Apa itu pendidikan inklusif ? Pendidikan yang tidak eksklusif (jelaslah !). Pendidikan Inklusif awalnya adalah gerakan, namanya Gerakan Equaly, siapa pencetusnya saya kurang tahu, tetapi saya sependapat dengan gerakan ini. Gerakan ini menitik beratkan pada pendidikan yang sama (equal) untuk semua orang, semua kalangan tanpa terkecuali dan tanpa batas, non – diskriminatif, menjunjung tinggi keberagaman dan perbedaan serta pendidikan yang ramah (mungkin artinya tidak membedakan dan memperlakukan setiap orang sama).
Kalau berbincang masalah keberagaman, dunia ini penuh dengan keberagaman dan perbedaan, jangankan dunia, Indonesia saja lah. Seperti yang kita tahu negeri ini kaya akan suku, bangsa dan bahasa, itu salah satu contoh keberagaman. Contoh lain ada pribadi yang “lengkap”, dalam artian memiliki dua mata, satu hidung, dua telinga, satu mulut, dua tangan, dua kaki dan anggota – anggota tubuh lain yang berfungsi dengan baik. Tetapi ada juga pribadi yang berbeda dengan kita (manusia mayoritas), yaitu tuna rungu, tuna wicara, tidak punya kaki, lumpuh (difable), dll. Yang saya tekankan disini, mereka tidak cacat ! Mereka hanya berbeda, ya hanya berbeda dengan orang kebanyakan. Mengutip ucapan dosen saya hari ini.
“Coba bayangkan kalau di dunia ini semua orang berkaki satu, berarti kalau kita mempunyai dua kaki, kita dianggap cacat. Padahal sesungguhnya kita tidak cacat, hanya berbeda”
Paham ini seharusnya disebarluaskan kepada orang – orang, bukan untuk membentuk paham baru, tetapi untuk mengubah pola pikir masyarakat kita terhadap orang yang berbeda. Untuk itulah saya menulis postingan ini.

“Dunia ini memegang kebenaran mayoritas, kaum minoritas sering disingkirkan atau malah diperolok dan kebenaran yang seperi ini bukanlah suatu kebenaran.”
Yang saya utarakan baru sebagian kecil dari keberagaman, masih banyak keberagaman lain yang terbentuk di era modern ini.

Tentu, kita tidak dapat menghindari adanya keberagaman ini, dan inilah yang menjadi dasarnya, bahwa keberagaman itu normal, perbedaan itu wajar dan perbedaan – perbedaan ini menghasilkan keseimbangan (harmoni) dalam dunia ini.
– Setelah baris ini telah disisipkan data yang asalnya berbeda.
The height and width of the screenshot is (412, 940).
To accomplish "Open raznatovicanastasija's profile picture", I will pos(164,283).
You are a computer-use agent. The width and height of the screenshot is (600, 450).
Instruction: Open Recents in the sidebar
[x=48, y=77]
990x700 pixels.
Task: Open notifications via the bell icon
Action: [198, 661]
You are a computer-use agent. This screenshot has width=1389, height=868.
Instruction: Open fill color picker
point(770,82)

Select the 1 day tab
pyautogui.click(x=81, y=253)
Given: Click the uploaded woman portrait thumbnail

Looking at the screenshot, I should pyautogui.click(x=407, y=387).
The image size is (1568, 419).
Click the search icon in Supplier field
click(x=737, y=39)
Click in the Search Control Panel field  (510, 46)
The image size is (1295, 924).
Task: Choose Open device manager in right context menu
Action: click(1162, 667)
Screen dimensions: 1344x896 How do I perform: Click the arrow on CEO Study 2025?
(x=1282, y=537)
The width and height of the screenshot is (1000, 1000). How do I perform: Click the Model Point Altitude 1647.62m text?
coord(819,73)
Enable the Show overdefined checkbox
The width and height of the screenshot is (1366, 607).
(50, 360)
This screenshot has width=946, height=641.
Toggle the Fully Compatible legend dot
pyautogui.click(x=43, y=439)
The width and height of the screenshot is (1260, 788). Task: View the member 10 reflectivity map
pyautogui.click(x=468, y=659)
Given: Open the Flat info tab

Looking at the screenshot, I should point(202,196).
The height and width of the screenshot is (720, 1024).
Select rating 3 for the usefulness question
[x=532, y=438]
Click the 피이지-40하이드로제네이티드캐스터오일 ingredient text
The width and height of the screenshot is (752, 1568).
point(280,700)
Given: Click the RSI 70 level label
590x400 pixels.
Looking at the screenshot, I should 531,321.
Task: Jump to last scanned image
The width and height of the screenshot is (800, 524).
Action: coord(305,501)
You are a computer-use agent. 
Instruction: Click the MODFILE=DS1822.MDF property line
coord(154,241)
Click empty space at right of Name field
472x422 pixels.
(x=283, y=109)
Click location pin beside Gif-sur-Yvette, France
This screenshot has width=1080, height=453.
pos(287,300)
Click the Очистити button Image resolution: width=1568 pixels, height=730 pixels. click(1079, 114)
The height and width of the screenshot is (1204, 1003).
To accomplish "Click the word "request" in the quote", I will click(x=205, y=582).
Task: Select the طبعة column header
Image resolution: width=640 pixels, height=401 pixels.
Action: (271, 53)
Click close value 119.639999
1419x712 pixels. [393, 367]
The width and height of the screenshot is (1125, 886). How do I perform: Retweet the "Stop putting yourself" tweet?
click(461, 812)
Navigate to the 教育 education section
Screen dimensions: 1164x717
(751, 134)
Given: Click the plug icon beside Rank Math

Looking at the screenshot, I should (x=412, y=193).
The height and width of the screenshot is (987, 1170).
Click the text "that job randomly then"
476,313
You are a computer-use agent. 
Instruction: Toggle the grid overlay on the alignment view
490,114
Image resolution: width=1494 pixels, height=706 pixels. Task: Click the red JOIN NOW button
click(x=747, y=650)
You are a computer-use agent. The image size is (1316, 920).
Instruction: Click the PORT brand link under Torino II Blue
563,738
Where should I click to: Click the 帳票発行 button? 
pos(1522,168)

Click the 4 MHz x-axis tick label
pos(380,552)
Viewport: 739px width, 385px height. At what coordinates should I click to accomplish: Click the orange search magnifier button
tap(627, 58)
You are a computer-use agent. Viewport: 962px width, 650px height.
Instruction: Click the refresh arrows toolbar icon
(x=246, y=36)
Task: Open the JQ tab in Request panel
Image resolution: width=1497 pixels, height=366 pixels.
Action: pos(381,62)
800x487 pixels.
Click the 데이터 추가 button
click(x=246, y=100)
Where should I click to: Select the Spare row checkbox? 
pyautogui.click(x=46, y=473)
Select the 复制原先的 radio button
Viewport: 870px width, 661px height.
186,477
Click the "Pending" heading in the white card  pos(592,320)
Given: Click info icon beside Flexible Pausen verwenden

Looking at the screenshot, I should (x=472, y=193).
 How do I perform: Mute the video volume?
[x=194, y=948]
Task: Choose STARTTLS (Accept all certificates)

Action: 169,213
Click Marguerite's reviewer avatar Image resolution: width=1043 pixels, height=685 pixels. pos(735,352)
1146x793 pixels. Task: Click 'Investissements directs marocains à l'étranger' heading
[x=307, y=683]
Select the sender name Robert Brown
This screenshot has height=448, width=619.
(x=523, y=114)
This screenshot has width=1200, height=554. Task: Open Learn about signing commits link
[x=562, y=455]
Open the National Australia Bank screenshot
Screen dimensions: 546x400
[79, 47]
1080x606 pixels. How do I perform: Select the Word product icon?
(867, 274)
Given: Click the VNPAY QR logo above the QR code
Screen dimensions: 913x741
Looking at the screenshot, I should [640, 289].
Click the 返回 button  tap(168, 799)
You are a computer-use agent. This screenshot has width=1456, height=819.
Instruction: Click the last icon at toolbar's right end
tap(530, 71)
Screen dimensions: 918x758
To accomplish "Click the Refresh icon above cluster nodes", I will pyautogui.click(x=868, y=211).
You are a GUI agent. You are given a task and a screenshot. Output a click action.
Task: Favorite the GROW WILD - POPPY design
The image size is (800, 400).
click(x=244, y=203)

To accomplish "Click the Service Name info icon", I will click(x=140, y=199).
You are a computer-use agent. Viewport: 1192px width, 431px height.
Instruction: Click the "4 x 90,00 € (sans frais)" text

Jadi menurut saya tidak ada salahnya ketika saya berteman dengan seorang gay, pemabuk, atau anak autis. Saya pikir mereka juga sama dengan kita. Dan tidak ada salahnya juga anak seorang pekerja seks itu bersekolah, bahkan pengemis, anak yang tidak punya ayah, atau tanpa akte kelahiran, mereka juga berhak bersekolah bukan?
Saya pernah punya satu cerita tentang seorang anak autis, sebut saja namanya Alfa. Saya tidak mengenalnya, bahkan belum pernah bertatap muka dengannya. Tapi saya selalu mendengar cerita tentangnya melalui kerabat saya. Kebetulan kerabat saya seorang yang merawat dia, menemaninya bersekolah. Alfa terlahir di keluarga yang mapan, bahkan berkelimpahan. Tetapi karena dia autis, tidak banyak sekolah yang menerimanya. Ada suatu yayasan yang menerimanya untuk bersekolah bersama dengan anak – anak lain yang dianggap normal, tetapi mereka mengajukan syarat kepada orang tuanya untuk memberikan bantuan yang luar biasa banyak bagi sekolahnya. Oleh karena hal inilah sekolah ini menerimanya, untuk merauk keuntungan dari seorang Alfa. Beberapa lama sekolah ini kemudian memutuskan untuk mengeluarkan Alfa dari sekolah, tidak tahu karena apa. Kemudian orang tuanya mencarika sekolah lain untuk Alfa, dan akhirnya mereka menemukan SD negeri yang mau menerimanya. Tetapi ini tidak bertahan lama. Selang beberapa bulan, Alfa dikeluarkan. Jadi, sekolah ini pun gagal menerapkan pendidikan inklusif. Akhirnya, Alfa di sekolahkan di Sekolah Khusus (SLB).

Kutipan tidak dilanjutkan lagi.